On the Anniversary of Berlin Wall Fall, Why we Miss Existential Threats

The 20th anniversary of the fall of the Berlin Wall has a lot of people thinking existentially, and their insights illuminate some interesting aspects of how we think about the past and future.
First, check out this fascinating op-ed in today's NY Times by Ross Douthat. He asks why aren't we celebrating our victory more, and then points to a deep seated need for people to feel under threat in order to spur moral behavior.
"Twenty years later, we still haven't come to terms with the scope of our deliverance...we keep returning to the idea that liberal society is just as vulnerable as it was before the Berlin Wall came down...These paranoias suggest a civilization that's afraid to reckon with its own apparent permanence. The end of history has its share of discontents - anomie, corruption, "The Real Housewives of New Jersey." And it may be that the only thing more frightening than the possibility of annihilation is the possibility that our society could coast on forever as it is - like a Rome without an Attila to sack its palaces, or a Nineveh without Yahweh to pass judgment on its crimes.
Humankind fears judgment, of course. But we depend on it as well. The possibility of dissolution lends a moral shape to history: we want our empires to fall as well as rise, and we expect decadence to be rewarded with destruction. Not that we want to experience this destruction ourselves. But we want it to be at least a possibility - as a spur to virtue, and as a punishment for sin."
In another NYT op-ed, Slavoj Zizeklooks at the desire -- not all brought on by nostalgia -- for people in former Eastern Block countries to revive communism.

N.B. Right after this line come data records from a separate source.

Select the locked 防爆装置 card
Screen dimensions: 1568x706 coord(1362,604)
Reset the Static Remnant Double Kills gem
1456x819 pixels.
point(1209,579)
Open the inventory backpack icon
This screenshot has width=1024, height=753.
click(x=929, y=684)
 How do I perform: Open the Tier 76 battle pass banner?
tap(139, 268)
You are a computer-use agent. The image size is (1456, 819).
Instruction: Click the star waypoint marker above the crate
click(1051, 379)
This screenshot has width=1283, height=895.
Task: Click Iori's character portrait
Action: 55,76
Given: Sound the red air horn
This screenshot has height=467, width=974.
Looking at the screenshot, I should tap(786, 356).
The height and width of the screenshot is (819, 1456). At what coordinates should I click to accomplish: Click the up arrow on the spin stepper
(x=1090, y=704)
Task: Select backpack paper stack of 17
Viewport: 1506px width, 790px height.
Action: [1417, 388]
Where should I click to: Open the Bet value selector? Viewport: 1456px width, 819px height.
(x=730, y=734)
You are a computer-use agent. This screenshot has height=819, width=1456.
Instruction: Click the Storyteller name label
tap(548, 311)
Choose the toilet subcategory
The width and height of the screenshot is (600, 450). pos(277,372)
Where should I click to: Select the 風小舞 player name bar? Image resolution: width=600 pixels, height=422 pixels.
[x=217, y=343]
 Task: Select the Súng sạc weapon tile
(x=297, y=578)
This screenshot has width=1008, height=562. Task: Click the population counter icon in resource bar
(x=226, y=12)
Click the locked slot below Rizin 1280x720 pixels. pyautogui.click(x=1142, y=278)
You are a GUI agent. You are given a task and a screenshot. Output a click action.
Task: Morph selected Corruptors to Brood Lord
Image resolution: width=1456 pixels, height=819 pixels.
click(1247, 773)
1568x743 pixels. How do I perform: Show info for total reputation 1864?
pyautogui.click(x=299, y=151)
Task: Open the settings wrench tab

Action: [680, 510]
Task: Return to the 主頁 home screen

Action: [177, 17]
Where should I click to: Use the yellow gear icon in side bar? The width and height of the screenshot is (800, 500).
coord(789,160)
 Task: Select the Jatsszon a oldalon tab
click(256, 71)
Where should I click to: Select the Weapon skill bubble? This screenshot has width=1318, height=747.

The reason? 'It's a dream world, Neo.'
"Why were the old ghosts resuscitated in nations where many young people don't even remember the Communist times?...It is because, many believe, we are not really in capitalism: we do not yet have true democracy but only its deceiving mask, the same dark forces still pull the threads of power, a narrow sect of former Communists disguised as new owners and managers - nothing's really changed, so we need another purge, the revolution has to be repeated...On the search for justice, they will have to start from scratch. They will have to invent their own ideologies. They will be denounced as dangerous utopians, but they alone will have awakened from the utopian dream that holds the rest of us under its sway."